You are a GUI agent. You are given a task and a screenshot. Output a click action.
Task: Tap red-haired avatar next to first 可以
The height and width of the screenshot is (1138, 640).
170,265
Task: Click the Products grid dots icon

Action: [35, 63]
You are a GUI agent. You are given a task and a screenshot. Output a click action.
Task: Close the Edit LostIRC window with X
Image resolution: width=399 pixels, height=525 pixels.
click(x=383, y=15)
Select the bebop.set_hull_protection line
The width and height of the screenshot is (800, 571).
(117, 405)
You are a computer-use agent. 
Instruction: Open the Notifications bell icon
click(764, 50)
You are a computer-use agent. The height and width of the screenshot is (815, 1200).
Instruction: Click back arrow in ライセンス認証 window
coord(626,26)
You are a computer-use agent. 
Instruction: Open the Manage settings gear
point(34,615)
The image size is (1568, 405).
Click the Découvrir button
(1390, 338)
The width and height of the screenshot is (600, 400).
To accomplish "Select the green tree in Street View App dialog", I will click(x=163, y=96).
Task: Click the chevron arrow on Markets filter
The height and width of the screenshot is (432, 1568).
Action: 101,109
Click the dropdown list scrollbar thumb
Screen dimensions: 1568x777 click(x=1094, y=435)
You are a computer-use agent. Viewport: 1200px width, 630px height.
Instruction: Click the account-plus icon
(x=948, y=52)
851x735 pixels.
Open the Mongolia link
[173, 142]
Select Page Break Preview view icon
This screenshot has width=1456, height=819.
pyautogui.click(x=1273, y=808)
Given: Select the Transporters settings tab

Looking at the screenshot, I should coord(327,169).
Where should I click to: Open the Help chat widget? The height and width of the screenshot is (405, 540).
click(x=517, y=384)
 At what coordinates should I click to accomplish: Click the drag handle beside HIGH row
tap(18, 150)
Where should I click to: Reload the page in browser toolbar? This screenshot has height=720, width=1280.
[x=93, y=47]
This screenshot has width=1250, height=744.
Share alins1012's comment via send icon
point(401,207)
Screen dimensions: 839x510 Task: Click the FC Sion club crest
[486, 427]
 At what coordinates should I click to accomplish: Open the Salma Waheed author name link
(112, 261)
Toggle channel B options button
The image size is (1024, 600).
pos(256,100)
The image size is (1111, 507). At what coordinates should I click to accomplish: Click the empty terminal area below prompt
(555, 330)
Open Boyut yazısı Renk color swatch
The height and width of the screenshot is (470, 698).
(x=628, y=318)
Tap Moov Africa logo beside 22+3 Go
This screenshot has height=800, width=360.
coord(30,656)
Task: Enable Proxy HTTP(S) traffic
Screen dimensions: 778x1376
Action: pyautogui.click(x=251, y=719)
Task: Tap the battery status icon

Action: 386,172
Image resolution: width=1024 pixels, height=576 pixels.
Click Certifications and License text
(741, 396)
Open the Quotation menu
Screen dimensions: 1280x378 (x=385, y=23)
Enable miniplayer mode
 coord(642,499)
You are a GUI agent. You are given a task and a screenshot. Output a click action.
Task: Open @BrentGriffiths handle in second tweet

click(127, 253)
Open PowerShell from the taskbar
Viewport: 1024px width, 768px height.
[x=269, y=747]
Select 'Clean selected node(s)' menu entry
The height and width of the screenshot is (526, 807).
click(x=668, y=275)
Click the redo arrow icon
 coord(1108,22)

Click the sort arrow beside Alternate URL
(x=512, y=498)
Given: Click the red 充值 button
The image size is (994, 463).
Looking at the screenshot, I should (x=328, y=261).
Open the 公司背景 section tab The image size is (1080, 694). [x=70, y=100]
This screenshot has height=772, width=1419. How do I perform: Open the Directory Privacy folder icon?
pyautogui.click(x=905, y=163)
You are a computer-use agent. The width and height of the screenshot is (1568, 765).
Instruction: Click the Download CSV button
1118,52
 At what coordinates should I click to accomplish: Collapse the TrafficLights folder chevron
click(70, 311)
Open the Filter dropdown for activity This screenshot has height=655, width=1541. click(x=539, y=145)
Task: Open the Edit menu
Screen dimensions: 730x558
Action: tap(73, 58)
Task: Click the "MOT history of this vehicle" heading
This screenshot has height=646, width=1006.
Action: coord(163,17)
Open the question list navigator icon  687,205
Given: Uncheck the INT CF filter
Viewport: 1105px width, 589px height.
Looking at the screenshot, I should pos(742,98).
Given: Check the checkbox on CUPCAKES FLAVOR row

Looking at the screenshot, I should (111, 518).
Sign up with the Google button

**Work to be completed:** Output a faithful copy of every entry, keeping each line as written.

**The completed task:**
You are a GUI agent. You are given a task and a screenshot. Output a click action.
Task: Tap red-haired avatar next to first 可以
The height and width of the screenshot is (1138, 640).
170,265
Task: Click the Products grid dots icon

Action: [35, 63]
You are a GUI agent. You are given a task and a screenshot. Output a click action.
Task: Close the Edit LostIRC window with X
Image resolution: width=399 pixels, height=525 pixels.
click(x=383, y=15)
Select the bebop.set_hull_protection line
The width and height of the screenshot is (800, 571).
(117, 405)
You are a computer-use agent. 
Instruction: Open the Notifications bell icon
click(764, 50)
You are a computer-use agent. The height and width of the screenshot is (815, 1200).
Instruction: Click back arrow in ライセンス認証 window
coord(626,26)
You are a computer-use agent. 
Instruction: Open the Manage settings gear
point(34,615)
The image size is (1568, 405).
Click the Découvrir button
(1390, 338)
The width and height of the screenshot is (600, 400).
To accomplish "Select the green tree in Street View App dialog", I will click(x=163, y=96).
Task: Click the chevron arrow on Markets filter
The height and width of the screenshot is (432, 1568).
Action: 101,109
Click the dropdown list scrollbar thumb
Screen dimensions: 1568x777 click(x=1094, y=435)
You are a computer-use agent. Viewport: 1200px width, 630px height.
Instruction: Click the account-plus icon
(x=948, y=52)
851x735 pixels.
Open the Mongolia link
[173, 142]
Select Page Break Preview view icon
This screenshot has width=1456, height=819.
pyautogui.click(x=1273, y=808)
Given: Select the Transporters settings tab

Looking at the screenshot, I should coord(327,169).
Where should I click to: Open the Help chat widget? The height and width of the screenshot is (405, 540).
click(x=517, y=384)
 At what coordinates should I click to accomplish: Click the drag handle beside HIGH row
tap(18, 150)
Where should I click to: Reload the page in browser toolbar? This screenshot has height=720, width=1280.
[x=93, y=47]
This screenshot has width=1250, height=744.
Share alins1012's comment via send icon
point(401,207)
Screen dimensions: 839x510 Task: Click the FC Sion club crest
[486, 427]
 At what coordinates should I click to accomplish: Open the Salma Waheed author name link
(112, 261)
Toggle channel B options button
The image size is (1024, 600).
pos(256,100)
The image size is (1111, 507). At what coordinates should I click to accomplish: Click the empty terminal area below prompt
(555, 330)
Open Boyut yazısı Renk color swatch
The height and width of the screenshot is (470, 698).
(x=628, y=318)
Tap Moov Africa logo beside 22+3 Go
This screenshot has height=800, width=360.
coord(30,656)
Task: Enable Proxy HTTP(S) traffic
Screen dimensions: 778x1376
Action: pyautogui.click(x=251, y=719)
Task: Tap the battery status icon

Action: 386,172
Image resolution: width=1024 pixels, height=576 pixels.
Click Certifications and License text
(741, 396)
Open the Quotation menu
Screen dimensions: 1280x378 (x=385, y=23)
Enable miniplayer mode
 coord(642,499)
You are a GUI agent. You are given a task and a screenshot. Output a click action.
Task: Open @BrentGriffiths handle in second tweet

click(127, 253)
Open PowerShell from the taskbar
Viewport: 1024px width, 768px height.
[x=269, y=747]
Select 'Clean selected node(s)' menu entry
The height and width of the screenshot is (526, 807).
click(x=668, y=275)
Click the redo arrow icon
 coord(1108,22)

Click the sort arrow beside Alternate URL
(x=512, y=498)
Given: Click the red 充值 button
The image size is (994, 463).
Looking at the screenshot, I should (x=328, y=261).
Open the 公司背景 section tab The image size is (1080, 694). [x=70, y=100]
This screenshot has height=772, width=1419. How do I perform: Open the Directory Privacy folder icon?
pyautogui.click(x=905, y=163)
You are a computer-use agent. The width and height of the screenshot is (1568, 765).
Instruction: Click the Download CSV button
1118,52
 At what coordinates should I click to accomplish: Collapse the TrafficLights folder chevron
click(70, 311)
Open the Filter dropdown for activity This screenshot has height=655, width=1541. click(x=539, y=145)
Task: Open the Edit menu
Screen dimensions: 730x558
Action: tap(73, 58)
Task: Click the "MOT history of this vehicle" heading
This screenshot has height=646, width=1006.
Action: coord(163,17)
Open the question list navigator icon  687,205
Given: Uncheck the INT CF filter
Viewport: 1105px width, 589px height.
Looking at the screenshot, I should pos(742,98).
Given: Check the checkbox on CUPCAKES FLAVOR row

Looking at the screenshot, I should (111, 518).
Sign up with the Google button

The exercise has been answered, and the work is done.